L’agriculture tunisienne s’est toujours distinguée par son authenticité et la qualité de ses produits qui a toujours été reconnue à l’échelle internationale. La Tunisie est, ainsi, parvenue à se faire une place sur l’échiquier agricole mondial et ses dattes, huile d’olive et agrumes ont, au fil des ans, fait de l’ombre aux productions agricoles de gros morceaux de l’agriculture mondiale à l’instar de l’Espagne ou de l’Italie.
Néanmoins, en dépit de cette réputation solide des produits tunisiens, le secteur a toujours été en souffrance.
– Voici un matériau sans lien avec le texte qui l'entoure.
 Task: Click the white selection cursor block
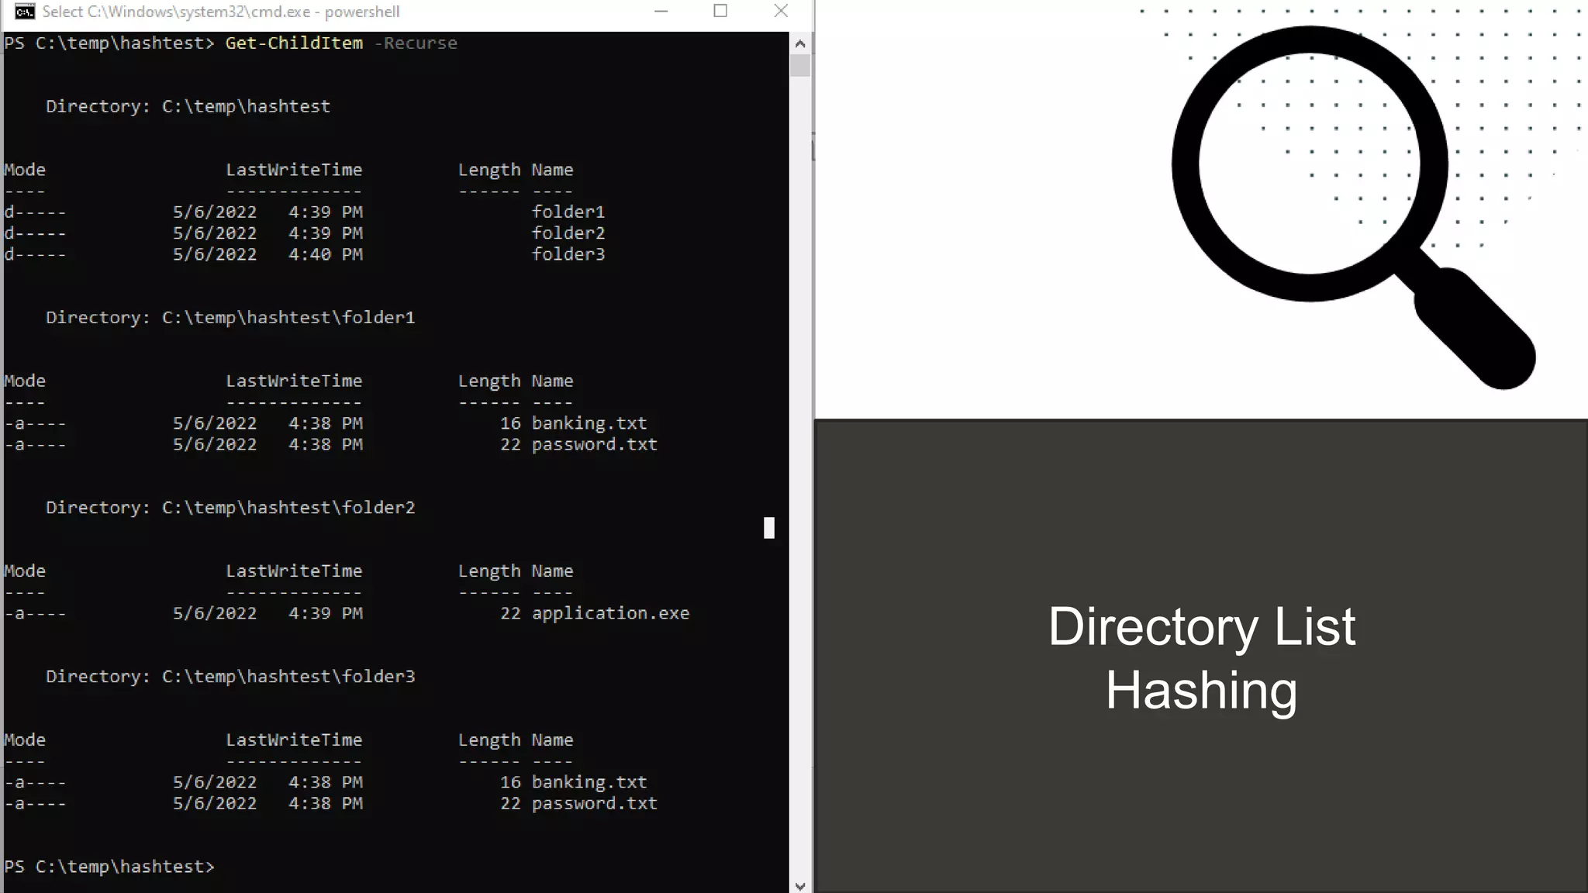pyautogui.click(x=768, y=528)
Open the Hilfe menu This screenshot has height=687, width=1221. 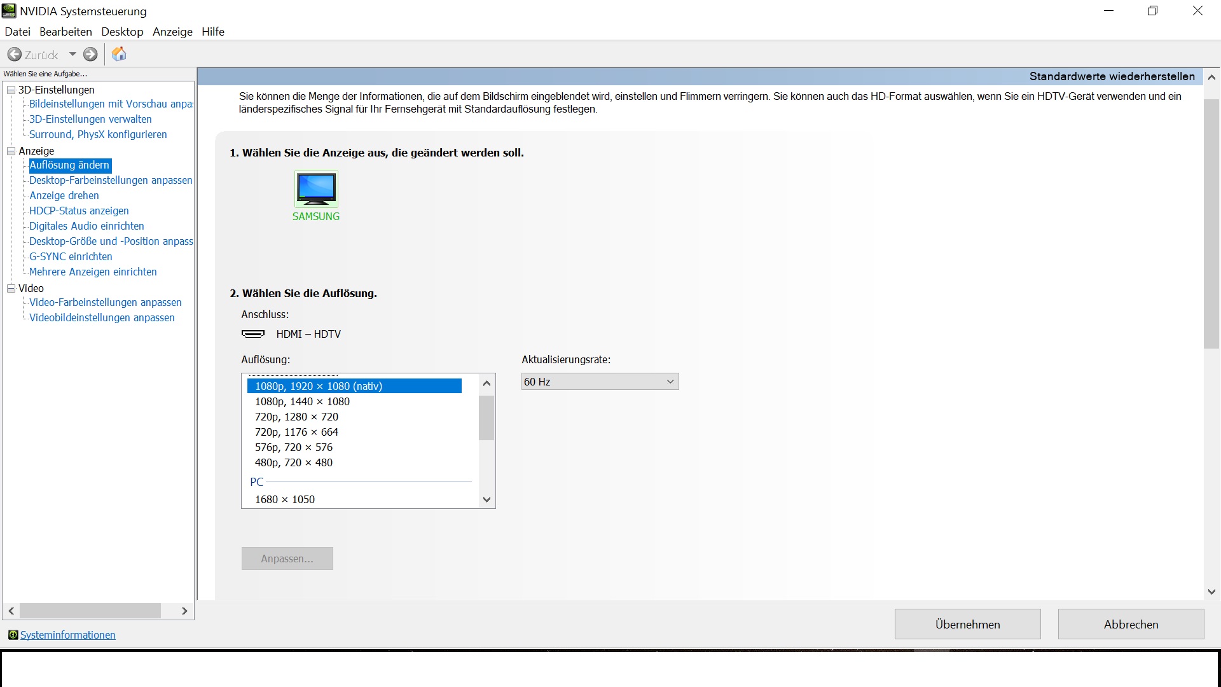213,32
Manque de ressources hydrauliques et financières, climat délicat et mauvaise gouvernance, des éléments qui font que l’agriculture tunisienne peine à décoller et surtout à assurer une autosuffisance durable pour le pays.
Faire de l’agriculture en Tunisie un secteur d’activité durable et plus résilient
C’est dans ce contexte que s’inscrit le nouveau projet « Ardii-Tounes », pour Agriculture Résiliente, Durable et Inclusive pour l’Investissement en Tunisie. Un nouveau programme dont l’objectif est de faire de l’agriculture en Tunisie un secteur d’activité durable et plus résilient. Cette initiative consiste en un large éventail de solutions adaptées aux spécificités et aux difficultés de l’activité agricole.
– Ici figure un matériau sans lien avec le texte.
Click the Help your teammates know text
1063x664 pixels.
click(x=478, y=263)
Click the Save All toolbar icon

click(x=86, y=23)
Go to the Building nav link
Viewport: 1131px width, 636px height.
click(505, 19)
Cette initiative émane d’un nouveau partenariat entre le ministère de l’Agriculture, des Ressources hydrauliques et de la Pêche et le PARM, la plateforme pour la gestion des risques agricoles, créée dans le cadre du G20 de 2013. Il s’agit d’une collaboration mondiale multipartite unique et stratégique dans le domaine de la gestion des risques agricoles, guidée et soutenue par la Commission européenne (CE), l’Agence française de développement (AFD), l’Agence italienne pour la coopération au développement (AICS), le Fonds international de développement agricole (FIDA) et la Banque allemande de développement – KFW (par le biais d’AUDA-NEPAD).
Hiérarchiser les risques agricoles
L’objectif à l’échelle locale tunisienne est de hiérarchiser les risques agricoles pour prévoir les instruments adéquats pouvant être mis en œuvre dans les chaines de valeurs céréalière et oléicole. Ce sont, en réalité, des études d’évaluation des risques (EER) qui permettront de prioriser les actions à enclencher pour faire face aux difficultés identifiées.
Les problèmes relevés pour les deux filières susmentionnées sont les suivants ; les risques climatiques pour la filière céréalière et les risques climatiques couplés à ceux relatifs à la volatilité des prix pour la filière oléicole. Il est, en ce sens, recommandé de mettre en place des mesures agronomiques et économiques pour pallier les risques de la première filière et de créer un observatoire des marchés et des prix, un groupe interprofessionnel ainsi qu’une assurance destinée aux risques climatiques pour la deuxième filière. D’autres mesures transversales sont proposées comme l’encouragement des institutions de microfinance à soutenir les petits fermiers et l’investissement ciblé dans les systèmes d’information et d’observation climatique.
L’enveloppe globale prévue pour le programme Ardii-Tounes avoisine les 224 millions de dollars. Abstraction faite des risques spécifiques relatifs aux deux filières ; céréalière et oléicole, l’idée globale est de faire de la gestion des risques une partie intégrante de la planification et de la mise en œuvre des politiques dans le secteur agricole.